After coming back from deployment as an enlisted soldier, Martin Helms was struggling. He had a young family, work, school and a military obligation. Then he sat in a five-minute presentation for Helmets to Hardhats and, as he tells it, his life changed.
"[Joining] the organized trades was what I needed to move forward and achieve a lot of goals," Helms said.
Helms eventually graduated from the Akron Area Electrical Joint Apprenticeship Training Committee (AAEJATC) becoming a journey-level electrician in the International Brotherhood of Electrical Workers Local Union 306 and then a foreman. In 2017, Helms took on a new role as the training director of the AAEJATC.
As he worked his way up through the AAEJATC, Helms' military career also progressed. In 2013, he became a construction engineer technician in the Ohio Army National Guard, using that expertise in deployments to the Middle East and ongoing state missions.
Now, Helms is bringing his training, management, military and recruitment experience back to the organization that helped give him a career direction. He is taking over as the executive director of the Helmets to Hardhats program, a nonprofit organization established in 2003. The Washington D.C.-based program is administered by the Center for Military Recruitment, Assessment, and Veterans Employment.

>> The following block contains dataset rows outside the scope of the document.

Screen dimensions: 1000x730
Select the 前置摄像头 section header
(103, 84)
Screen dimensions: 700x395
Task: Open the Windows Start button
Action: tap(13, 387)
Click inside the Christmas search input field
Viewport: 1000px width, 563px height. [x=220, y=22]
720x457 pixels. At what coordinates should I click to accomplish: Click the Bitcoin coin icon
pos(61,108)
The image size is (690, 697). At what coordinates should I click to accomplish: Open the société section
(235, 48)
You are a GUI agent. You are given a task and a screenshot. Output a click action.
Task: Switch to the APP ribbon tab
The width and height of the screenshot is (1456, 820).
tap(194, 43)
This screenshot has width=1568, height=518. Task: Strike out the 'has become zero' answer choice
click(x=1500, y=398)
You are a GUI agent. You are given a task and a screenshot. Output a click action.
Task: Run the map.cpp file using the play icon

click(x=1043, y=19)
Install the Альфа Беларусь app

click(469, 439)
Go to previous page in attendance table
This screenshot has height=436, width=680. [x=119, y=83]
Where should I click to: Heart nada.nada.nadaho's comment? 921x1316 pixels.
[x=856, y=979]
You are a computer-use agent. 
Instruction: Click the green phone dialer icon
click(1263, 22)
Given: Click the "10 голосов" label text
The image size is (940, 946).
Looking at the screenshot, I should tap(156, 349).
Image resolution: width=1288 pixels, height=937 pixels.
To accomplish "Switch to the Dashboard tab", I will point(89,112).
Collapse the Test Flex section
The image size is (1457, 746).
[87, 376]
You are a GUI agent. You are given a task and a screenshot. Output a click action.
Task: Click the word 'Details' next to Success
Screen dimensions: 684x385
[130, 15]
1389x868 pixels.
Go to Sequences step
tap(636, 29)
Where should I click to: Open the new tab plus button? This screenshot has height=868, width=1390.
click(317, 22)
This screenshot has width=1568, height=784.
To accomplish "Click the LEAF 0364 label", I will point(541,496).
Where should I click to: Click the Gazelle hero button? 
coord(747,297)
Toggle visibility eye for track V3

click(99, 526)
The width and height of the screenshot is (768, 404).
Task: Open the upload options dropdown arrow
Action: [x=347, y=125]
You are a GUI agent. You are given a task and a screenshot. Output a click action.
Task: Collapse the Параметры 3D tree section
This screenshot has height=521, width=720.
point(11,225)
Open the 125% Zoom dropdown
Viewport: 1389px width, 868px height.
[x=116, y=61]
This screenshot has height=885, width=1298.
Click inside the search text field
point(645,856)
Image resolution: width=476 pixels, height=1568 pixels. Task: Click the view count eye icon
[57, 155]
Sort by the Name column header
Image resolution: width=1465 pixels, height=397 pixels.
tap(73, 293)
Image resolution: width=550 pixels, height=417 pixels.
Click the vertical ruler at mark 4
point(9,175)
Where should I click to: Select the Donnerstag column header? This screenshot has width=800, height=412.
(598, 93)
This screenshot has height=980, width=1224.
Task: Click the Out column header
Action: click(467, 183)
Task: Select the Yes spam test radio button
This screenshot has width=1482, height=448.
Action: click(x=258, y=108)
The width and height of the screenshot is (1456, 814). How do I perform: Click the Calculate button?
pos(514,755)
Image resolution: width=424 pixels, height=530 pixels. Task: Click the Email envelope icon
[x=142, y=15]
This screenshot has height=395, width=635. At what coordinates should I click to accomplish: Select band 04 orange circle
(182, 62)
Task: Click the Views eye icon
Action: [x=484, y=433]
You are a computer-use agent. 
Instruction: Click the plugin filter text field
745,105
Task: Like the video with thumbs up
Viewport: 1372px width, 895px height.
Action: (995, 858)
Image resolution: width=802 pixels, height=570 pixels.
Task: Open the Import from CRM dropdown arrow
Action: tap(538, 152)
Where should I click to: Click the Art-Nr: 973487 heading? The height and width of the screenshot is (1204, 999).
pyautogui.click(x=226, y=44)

"Our mission is to recruit military veterans into the skilled trades," Helms said. "We do this in a number of ways."
Helmets to Hardhats targets military members that are transitioning out of full-time service, National Guard members and existing military veterans. "It's pretty much open to any veteran with an honorable or medical discharge," Helms said.
The organization gets the word out by going to military installations and working with community groups. It has fostered relationships with the Department of Defense and the Department of Veterans Affairs.
Transiting to construction
Service members are well equipped to transition to construction, which requires adaptability because "nothing goes as planned," according to Helms.
"Military people are put in crappy situations for a lot of reasons," Helms said. "You don't know what your environment is going to be, and who you're going to have to deal with. So you build a mental capacity that makes you adjust to whatever that environment is to accomplish the mission."
Service members should also have the strength and endurance to handle sometimes physically demanding construction jobs. But the similarities in the two career paths don't end there.
"[Military members] are used to being there and at a certain time and having a job to do," Helms said. "That fits into the structure of the military. You have to be there at a certain place and time to be ready to go. And you typically know what has to be done."
The construction trades can be an attractive career for service members because they can utilize their benefits from the GI Bill with registered apprenticeship organizations. For military members who have to support families, being able to earn income through training is especially beneficial.
"They get to collect their GI Bill and they can have that income that everyone needs," Helms said.
As Helmets to Hardhats grows, Helms would like to focus on growth in construction management and administrative positions.
"We also need to do good outreach," Helms said. "We have just gotten through 18 or 20 months of the pandemic and there are service members who need good jobs."